It should be noted that the configuration mentioned above is only an example of the present disclosure, and the present disclosure is not limited thereto. In other embodiments, the first circulation pipe 100 may also be provided with/connected with other sensors of different types and numbers, so as to monitor the state of the heat exchange module 10 more effectively.

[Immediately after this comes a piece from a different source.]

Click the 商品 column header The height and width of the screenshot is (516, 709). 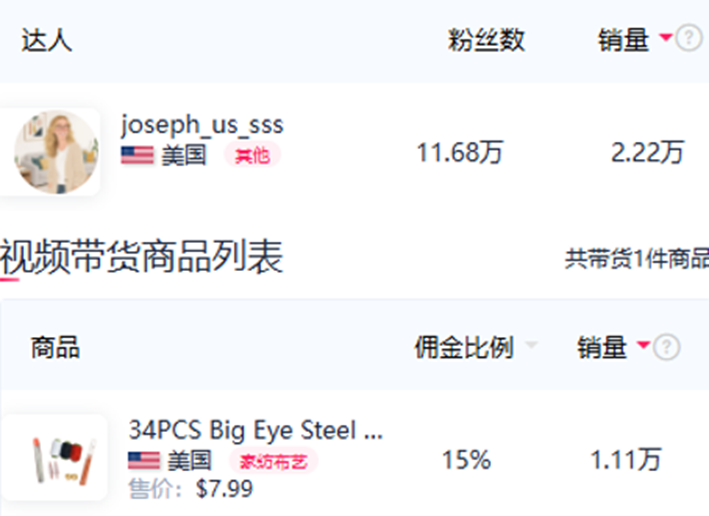point(55,347)
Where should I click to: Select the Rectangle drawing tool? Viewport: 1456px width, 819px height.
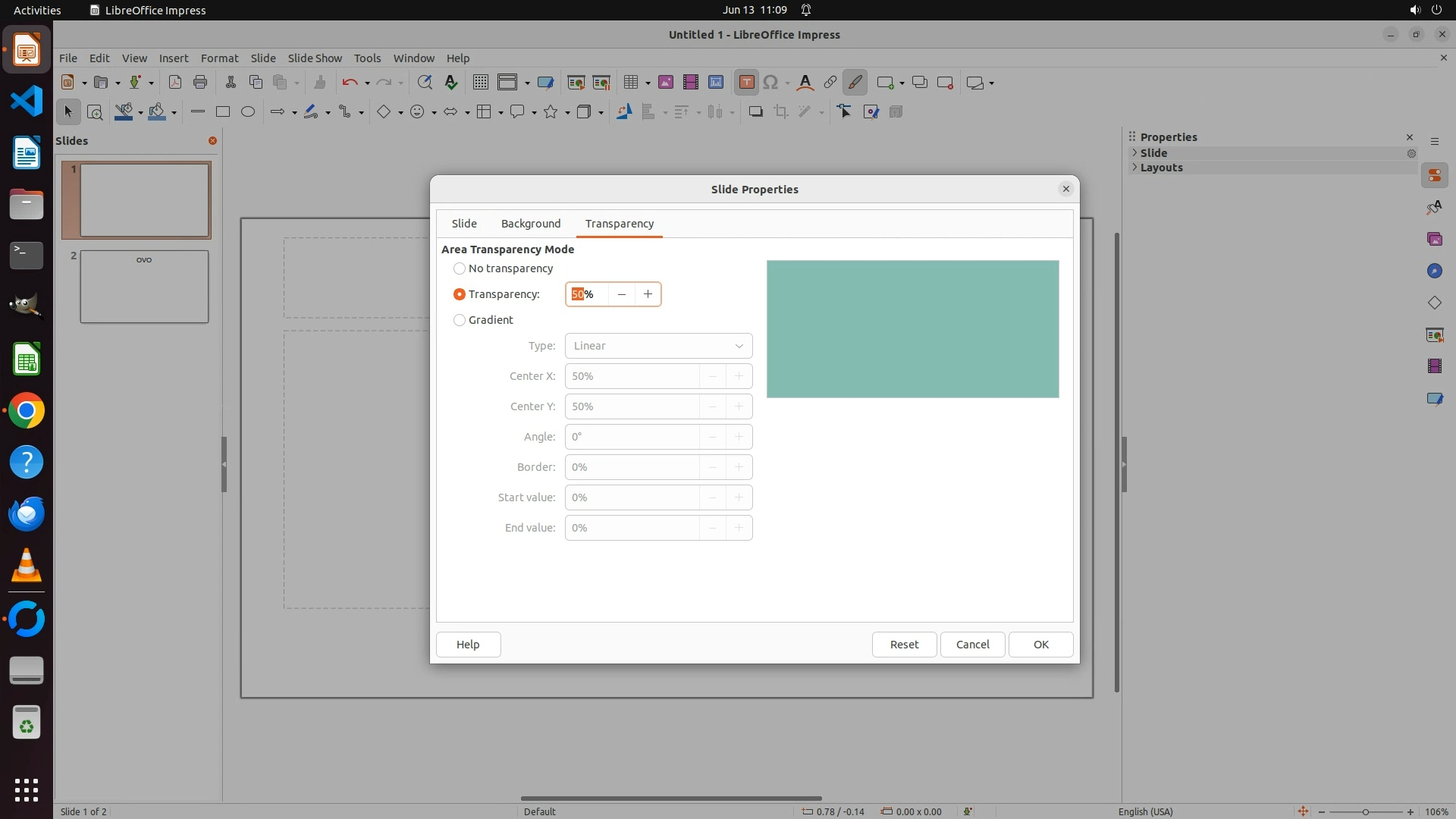223,112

As shown in FIG. 1, in some embodiments, the control module 13 includes a calculate sub-module 131 and a record sub-module 132. The calculate sub-module 131 receives the first sensing signal S1 from the sensing device 130, generates the control signal C according to the first sensing signal S1, and sends the control signal C to the buffer module 12 and/or the drive module 11. For example, the calculate sub-module 131 may include a suitable processor such as a central processing unit, a microprocessor, etc., which determines the state of the first fluid L1 according to a voltage information, a current information, a fluid pressure information, a fluid temperature information, and a fluid flow information of the first sensing signal S1, and generates the control signal C corresponding to the first sensing signal S1 to the drive module 11 and/or the buffer module 12 to adjust the state of the first fluid L1 in the first circulation pipe 100.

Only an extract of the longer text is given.